The question to ask: "What's the price for a 12-person business with 5,000 monthly queries?" If they can't give you a real number on the first call, walk away or pad your timeline.

Red flag 6: They emphasize the AI's reasoning, not the workflow it completes

What it looks like: "Watch this, the AI is thinking through the problem step by step."

Why it's a problem: in production, you don't care that the AI is reasoning. You care that the right thing happens at the end. Vendors who showcase the reasoning are usually selling a chatbot that requires you to drive every step. Real agent products showcase end-to-end task completion.

The question to ask: "What does the production output look like, what does the user actually receive?" If the demo focuses on the AI's chain of thought rather than the finished output, the product is closer to "smart Google" than to "agent that does the work."

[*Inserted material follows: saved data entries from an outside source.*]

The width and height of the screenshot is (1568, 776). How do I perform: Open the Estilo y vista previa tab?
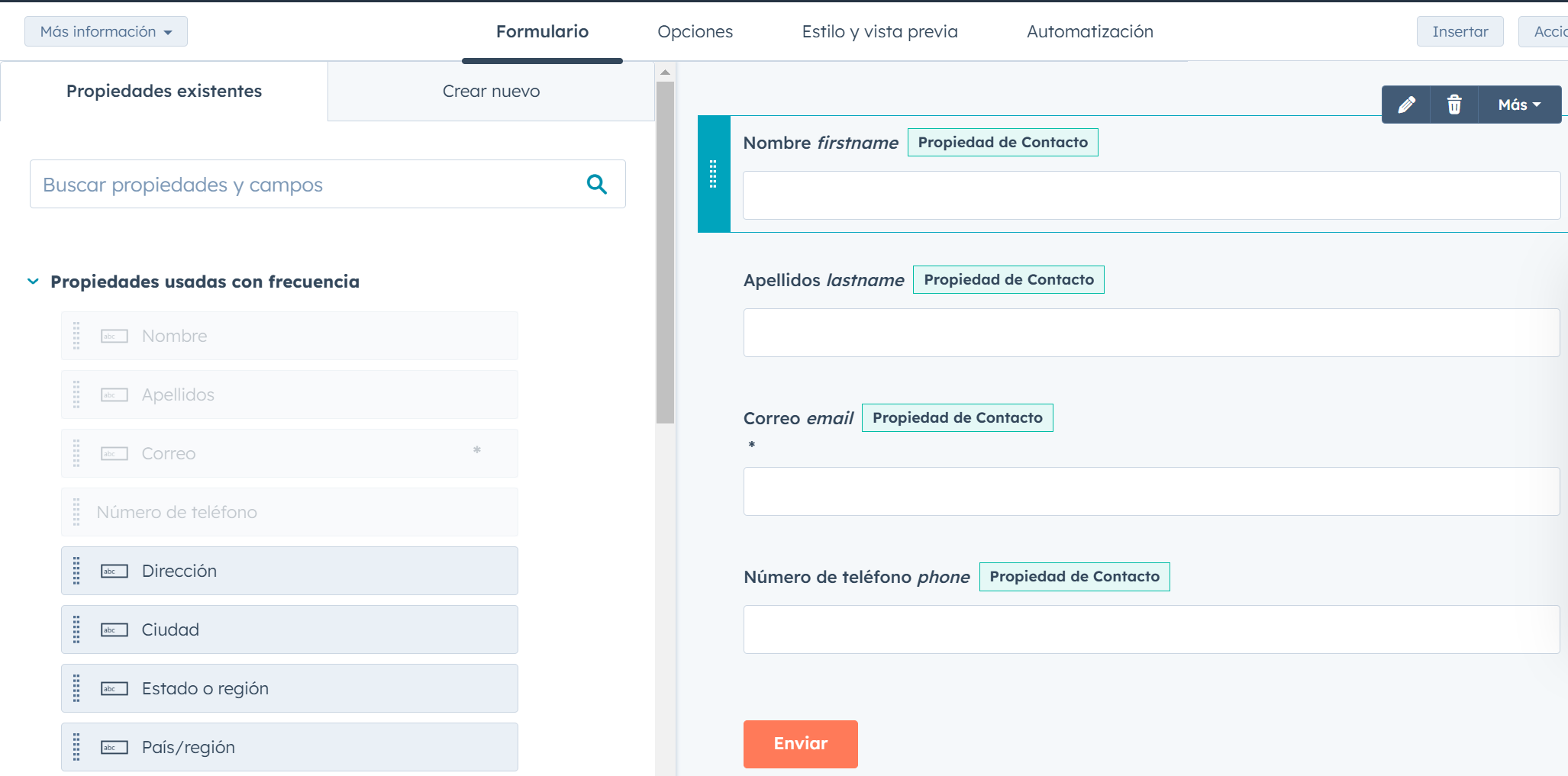pos(879,31)
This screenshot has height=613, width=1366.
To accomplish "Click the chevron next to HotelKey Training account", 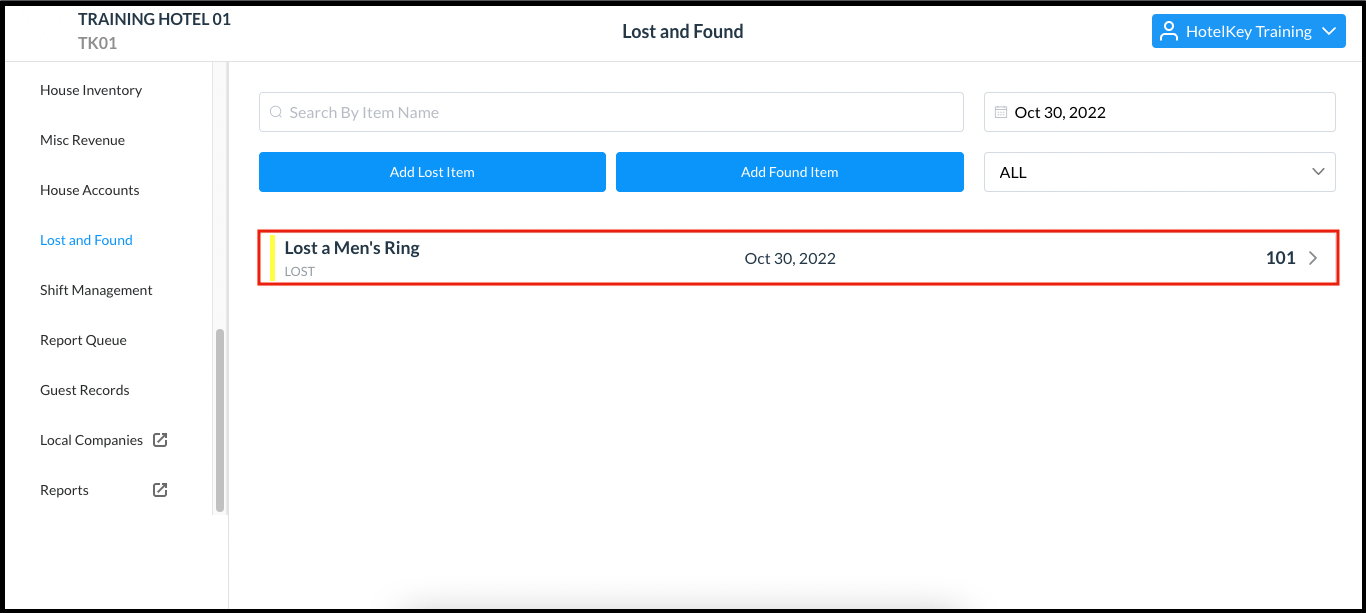I will [x=1326, y=31].
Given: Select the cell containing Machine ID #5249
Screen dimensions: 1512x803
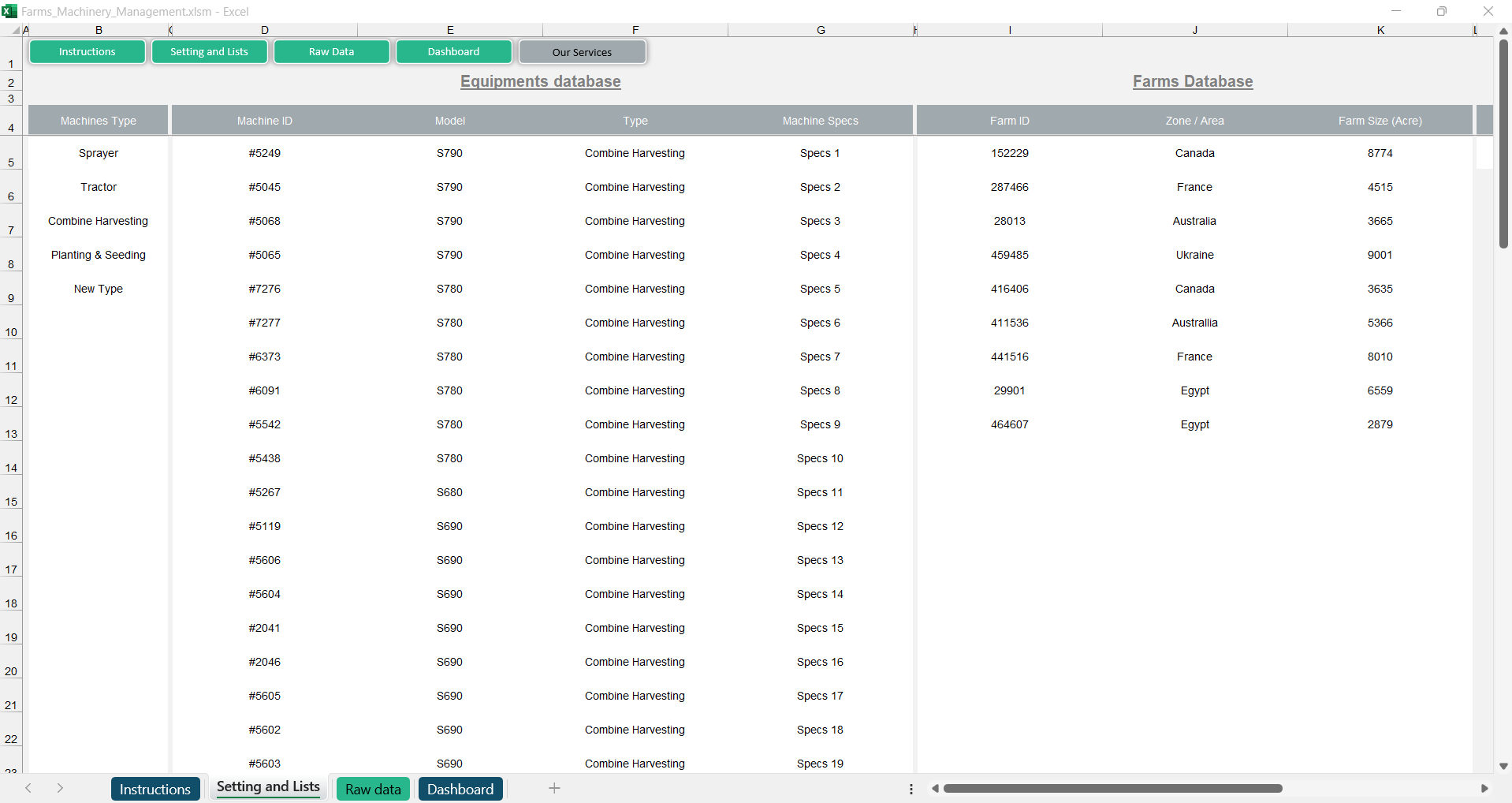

Red flag 7: No sample of real customer output

What it looks like: glowing customer logos on the homepage. Quotes from "Sarah, VP at Acme Corp." No actual examples of what the AI produces for real customers.

Why it's a problem: vendors who can't show real output are usually hiding that the output is mediocre, that they don't have real customers yet, or that what they call "AI" is actually rule-based with one AI step bolted on.

The question to ask: "Can I see the actual output from three real customer accounts, redacted as needed?" Real vendors with real customers can do this. Theater vendors stall.

What good actually looks like

Three signs you're talking to a real product, not a pitch deck:

1. They specify what model they call. "We use Claude Sonnet via the Anthropic API." "We use Azure OpenAI." Real specificity.

2. They quote accuracy with caveats. "On our test set we hit 92%. On a held-out set we hit 87%. Your real-world accuracy will land in that range, plus or minus 5 points." That's an honest vendor.

3. They show real production output. Sample emails their agents have sent. Sample summaries their agents have generated. Real numbers from real customer accounts. Redacted, but specific.

If a vendor passes those three tests, the product is probably real. If they fail two of the three, you're watching theater.

What this means for you

Vendor evaluation in 2026 is mostly about cutting through marketing. The four questions in this post, what model, what accuracy, what price, what output, are 80% of the signal you need. Run them on every AI tool you're considering.